*Instructions for the task*:
Transcribe the records between the line containing "Open the Generator menu" and the line containing "Action: pyautogui.click(x=234, y=180)", inclusive, reproducing each line without change.

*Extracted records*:
◆ ◆ ◆

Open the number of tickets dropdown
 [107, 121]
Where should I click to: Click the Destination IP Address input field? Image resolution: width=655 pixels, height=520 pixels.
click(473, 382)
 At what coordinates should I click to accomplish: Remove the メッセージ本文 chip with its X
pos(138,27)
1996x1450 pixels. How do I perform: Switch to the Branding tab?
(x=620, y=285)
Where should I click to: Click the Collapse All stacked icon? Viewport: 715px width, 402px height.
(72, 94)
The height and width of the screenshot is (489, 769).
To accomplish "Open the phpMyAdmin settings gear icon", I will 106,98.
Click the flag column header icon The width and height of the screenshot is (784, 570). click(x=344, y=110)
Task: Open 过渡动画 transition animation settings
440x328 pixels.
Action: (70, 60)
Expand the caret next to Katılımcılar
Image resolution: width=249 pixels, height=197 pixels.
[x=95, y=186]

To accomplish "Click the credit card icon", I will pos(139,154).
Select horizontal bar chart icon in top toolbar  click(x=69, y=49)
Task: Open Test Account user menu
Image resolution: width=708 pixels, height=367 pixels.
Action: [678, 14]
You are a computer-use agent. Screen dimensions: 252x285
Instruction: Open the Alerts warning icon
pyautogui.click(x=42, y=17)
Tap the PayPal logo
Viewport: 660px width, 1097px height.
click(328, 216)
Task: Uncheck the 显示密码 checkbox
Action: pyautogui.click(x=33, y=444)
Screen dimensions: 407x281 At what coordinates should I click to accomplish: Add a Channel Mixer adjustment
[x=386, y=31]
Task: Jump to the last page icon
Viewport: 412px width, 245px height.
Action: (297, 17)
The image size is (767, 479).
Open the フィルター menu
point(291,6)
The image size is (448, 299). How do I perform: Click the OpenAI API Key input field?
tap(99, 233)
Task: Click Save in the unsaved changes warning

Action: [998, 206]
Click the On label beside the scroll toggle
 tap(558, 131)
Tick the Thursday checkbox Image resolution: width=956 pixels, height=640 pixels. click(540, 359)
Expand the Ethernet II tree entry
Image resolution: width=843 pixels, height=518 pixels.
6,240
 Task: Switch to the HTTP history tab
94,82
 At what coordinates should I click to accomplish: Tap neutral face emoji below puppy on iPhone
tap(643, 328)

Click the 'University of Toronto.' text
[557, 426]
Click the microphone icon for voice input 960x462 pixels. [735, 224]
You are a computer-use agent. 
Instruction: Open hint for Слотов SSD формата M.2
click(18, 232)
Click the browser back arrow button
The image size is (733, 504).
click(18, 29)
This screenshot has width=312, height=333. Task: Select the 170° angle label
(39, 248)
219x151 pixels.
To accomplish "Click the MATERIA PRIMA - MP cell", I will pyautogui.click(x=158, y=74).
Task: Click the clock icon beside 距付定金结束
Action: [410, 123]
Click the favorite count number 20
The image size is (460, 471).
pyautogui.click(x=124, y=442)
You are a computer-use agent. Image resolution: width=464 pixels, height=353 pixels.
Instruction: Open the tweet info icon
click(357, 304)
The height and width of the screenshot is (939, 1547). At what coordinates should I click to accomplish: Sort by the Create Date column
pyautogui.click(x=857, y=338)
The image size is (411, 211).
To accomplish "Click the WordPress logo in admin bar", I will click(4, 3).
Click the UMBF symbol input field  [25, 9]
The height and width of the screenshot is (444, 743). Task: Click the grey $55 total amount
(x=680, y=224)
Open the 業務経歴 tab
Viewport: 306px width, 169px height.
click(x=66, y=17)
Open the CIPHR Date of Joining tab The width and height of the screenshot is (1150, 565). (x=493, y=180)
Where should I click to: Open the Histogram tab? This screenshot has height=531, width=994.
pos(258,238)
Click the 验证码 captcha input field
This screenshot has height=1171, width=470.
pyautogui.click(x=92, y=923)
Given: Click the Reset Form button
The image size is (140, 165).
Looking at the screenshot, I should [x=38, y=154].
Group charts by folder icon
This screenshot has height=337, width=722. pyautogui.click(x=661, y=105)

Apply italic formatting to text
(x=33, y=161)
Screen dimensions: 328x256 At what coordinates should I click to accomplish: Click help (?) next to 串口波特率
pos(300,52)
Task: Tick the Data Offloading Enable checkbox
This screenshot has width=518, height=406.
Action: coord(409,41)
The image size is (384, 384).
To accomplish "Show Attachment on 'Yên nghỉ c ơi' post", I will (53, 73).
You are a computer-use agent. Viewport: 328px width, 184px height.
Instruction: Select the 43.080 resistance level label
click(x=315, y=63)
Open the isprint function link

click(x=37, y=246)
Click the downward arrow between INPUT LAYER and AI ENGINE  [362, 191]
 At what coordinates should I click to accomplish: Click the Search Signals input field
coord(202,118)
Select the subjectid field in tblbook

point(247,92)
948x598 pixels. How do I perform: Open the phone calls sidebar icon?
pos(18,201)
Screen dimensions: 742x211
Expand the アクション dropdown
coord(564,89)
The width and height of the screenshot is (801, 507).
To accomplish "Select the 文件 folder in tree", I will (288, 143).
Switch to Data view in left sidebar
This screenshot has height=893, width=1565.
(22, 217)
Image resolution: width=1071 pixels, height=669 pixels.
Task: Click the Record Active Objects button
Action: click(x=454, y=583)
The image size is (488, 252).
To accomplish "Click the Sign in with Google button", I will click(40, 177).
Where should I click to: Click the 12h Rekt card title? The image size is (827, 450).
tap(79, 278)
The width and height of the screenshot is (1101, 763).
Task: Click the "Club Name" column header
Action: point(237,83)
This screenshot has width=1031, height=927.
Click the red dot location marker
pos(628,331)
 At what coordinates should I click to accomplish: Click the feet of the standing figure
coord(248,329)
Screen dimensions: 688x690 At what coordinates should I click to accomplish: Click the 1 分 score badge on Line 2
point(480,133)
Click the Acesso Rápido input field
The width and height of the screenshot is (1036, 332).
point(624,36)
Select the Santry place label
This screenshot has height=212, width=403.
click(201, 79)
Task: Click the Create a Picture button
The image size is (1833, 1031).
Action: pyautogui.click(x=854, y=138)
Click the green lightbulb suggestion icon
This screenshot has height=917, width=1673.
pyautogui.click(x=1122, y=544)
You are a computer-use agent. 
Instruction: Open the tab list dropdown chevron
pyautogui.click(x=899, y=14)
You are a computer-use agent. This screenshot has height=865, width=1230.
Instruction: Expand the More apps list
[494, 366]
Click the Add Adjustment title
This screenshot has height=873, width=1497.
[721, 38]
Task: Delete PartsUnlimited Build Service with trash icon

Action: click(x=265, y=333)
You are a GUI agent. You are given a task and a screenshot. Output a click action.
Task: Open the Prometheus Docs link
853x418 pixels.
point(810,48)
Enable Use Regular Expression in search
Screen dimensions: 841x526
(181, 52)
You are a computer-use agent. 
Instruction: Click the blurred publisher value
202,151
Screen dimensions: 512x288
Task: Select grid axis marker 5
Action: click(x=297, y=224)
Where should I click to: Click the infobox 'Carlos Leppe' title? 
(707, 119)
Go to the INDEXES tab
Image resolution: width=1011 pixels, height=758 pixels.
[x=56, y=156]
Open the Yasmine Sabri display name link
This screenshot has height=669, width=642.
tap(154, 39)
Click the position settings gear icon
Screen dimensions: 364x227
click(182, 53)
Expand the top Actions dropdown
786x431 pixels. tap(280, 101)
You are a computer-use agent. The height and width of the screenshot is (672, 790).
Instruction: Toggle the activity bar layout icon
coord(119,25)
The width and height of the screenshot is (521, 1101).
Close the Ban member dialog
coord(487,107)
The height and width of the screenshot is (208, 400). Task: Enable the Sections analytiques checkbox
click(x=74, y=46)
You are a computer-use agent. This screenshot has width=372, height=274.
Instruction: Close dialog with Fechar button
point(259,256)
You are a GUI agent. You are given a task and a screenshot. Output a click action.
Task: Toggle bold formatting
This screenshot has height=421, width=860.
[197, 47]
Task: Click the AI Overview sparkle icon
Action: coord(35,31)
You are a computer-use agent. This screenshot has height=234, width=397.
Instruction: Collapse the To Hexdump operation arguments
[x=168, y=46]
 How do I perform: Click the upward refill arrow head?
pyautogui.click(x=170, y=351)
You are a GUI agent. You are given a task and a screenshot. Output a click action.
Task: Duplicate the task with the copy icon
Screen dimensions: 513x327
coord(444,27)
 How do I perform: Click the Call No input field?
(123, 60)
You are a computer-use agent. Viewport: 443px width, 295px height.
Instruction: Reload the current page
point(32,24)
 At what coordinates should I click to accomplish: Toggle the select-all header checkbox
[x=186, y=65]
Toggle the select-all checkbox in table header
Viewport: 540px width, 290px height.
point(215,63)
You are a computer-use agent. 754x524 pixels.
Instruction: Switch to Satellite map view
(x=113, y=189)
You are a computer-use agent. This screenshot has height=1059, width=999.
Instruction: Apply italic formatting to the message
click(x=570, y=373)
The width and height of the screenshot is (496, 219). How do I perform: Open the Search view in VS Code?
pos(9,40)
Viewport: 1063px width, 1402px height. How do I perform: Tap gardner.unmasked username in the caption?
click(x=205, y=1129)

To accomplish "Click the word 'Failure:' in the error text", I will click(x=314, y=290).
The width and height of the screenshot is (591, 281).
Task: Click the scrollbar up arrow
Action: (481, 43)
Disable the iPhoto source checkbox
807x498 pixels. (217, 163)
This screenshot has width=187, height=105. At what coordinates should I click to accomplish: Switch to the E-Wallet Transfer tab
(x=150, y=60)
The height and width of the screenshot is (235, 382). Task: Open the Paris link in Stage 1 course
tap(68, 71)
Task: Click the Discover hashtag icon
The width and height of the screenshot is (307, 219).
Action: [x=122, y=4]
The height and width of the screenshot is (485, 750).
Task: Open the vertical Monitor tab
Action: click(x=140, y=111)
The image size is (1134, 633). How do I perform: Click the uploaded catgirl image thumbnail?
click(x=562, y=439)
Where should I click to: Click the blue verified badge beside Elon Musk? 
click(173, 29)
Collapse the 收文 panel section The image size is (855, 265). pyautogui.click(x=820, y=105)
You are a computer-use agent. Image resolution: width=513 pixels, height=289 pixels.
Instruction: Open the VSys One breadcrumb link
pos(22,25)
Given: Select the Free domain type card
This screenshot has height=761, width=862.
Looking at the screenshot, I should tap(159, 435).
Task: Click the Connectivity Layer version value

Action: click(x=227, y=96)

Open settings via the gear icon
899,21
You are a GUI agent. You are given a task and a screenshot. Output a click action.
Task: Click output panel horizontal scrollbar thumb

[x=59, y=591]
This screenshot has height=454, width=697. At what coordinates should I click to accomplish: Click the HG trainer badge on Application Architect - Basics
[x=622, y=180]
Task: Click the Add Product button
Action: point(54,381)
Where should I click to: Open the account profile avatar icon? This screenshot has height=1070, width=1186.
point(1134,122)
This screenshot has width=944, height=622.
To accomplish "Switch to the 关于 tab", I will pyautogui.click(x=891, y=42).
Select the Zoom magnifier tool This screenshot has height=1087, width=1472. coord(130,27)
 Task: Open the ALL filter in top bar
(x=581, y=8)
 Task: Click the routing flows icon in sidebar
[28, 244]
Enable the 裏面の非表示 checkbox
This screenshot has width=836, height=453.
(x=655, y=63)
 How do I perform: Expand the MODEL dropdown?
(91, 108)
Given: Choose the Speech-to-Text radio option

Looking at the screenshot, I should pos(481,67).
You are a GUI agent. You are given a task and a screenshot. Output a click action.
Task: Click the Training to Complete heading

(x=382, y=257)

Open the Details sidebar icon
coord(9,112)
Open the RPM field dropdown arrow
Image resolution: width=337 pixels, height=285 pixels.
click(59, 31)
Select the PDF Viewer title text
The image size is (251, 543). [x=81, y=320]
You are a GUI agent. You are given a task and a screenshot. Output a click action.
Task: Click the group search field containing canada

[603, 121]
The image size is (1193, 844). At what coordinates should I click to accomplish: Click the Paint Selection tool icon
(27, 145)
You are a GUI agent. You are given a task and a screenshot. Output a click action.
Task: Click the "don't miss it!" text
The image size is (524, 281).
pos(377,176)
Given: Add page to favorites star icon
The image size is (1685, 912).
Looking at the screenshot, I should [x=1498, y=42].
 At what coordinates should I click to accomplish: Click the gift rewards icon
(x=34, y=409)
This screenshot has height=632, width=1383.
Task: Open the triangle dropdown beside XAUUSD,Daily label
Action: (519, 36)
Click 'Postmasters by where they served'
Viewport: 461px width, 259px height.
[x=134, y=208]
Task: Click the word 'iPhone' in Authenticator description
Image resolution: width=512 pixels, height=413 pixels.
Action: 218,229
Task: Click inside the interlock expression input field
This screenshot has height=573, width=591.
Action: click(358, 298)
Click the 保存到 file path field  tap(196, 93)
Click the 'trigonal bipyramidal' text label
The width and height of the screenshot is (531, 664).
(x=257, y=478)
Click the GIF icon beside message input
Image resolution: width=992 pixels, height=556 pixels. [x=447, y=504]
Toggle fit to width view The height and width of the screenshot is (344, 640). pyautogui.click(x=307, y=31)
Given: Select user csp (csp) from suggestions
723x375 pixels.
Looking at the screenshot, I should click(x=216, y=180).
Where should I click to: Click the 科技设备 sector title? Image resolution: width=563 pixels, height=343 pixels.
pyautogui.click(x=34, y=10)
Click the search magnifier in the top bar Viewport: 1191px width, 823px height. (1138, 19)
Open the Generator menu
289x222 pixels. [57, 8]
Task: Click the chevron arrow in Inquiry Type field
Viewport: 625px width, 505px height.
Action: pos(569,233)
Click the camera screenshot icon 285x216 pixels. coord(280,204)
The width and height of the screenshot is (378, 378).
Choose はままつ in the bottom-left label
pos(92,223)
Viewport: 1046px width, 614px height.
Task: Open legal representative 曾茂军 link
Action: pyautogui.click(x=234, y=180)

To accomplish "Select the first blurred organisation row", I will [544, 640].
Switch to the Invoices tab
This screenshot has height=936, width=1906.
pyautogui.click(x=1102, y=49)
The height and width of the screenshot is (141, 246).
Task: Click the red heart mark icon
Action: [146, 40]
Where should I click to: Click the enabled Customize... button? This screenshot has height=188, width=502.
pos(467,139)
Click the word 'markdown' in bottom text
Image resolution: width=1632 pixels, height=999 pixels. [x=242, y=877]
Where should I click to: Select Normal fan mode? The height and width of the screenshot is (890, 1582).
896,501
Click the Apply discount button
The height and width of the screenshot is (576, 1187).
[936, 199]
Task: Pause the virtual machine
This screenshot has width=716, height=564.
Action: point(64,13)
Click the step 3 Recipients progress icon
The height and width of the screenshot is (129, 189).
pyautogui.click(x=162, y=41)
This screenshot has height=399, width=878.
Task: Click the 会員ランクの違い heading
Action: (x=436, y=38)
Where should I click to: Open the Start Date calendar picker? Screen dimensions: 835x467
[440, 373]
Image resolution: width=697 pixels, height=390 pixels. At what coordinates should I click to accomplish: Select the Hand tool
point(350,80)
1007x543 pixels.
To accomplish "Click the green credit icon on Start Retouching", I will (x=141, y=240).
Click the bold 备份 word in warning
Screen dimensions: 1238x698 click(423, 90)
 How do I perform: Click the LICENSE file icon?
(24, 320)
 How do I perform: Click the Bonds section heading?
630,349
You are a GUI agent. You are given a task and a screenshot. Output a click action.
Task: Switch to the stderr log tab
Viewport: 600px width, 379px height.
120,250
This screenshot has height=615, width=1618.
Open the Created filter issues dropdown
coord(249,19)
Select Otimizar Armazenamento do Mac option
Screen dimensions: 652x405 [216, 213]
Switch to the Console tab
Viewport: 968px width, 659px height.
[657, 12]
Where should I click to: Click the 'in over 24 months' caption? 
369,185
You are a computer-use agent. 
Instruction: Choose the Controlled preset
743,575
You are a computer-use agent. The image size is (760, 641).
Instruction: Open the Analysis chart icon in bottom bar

◆ ◆ ◆

*Task output*:
Open the Generator menu
289x222 pixels. [57, 8]
Task: Click the chevron arrow in Inquiry Type field
Viewport: 625px width, 505px height.
Action: pos(569,233)
Click the camera screenshot icon 285x216 pixels. coord(280,204)
The width and height of the screenshot is (378, 378).
Choose はままつ in the bottom-left label
pos(92,223)
Viewport: 1046px width, 614px height.
Task: Open legal representative 曾茂军 link
Action: pyautogui.click(x=234, y=180)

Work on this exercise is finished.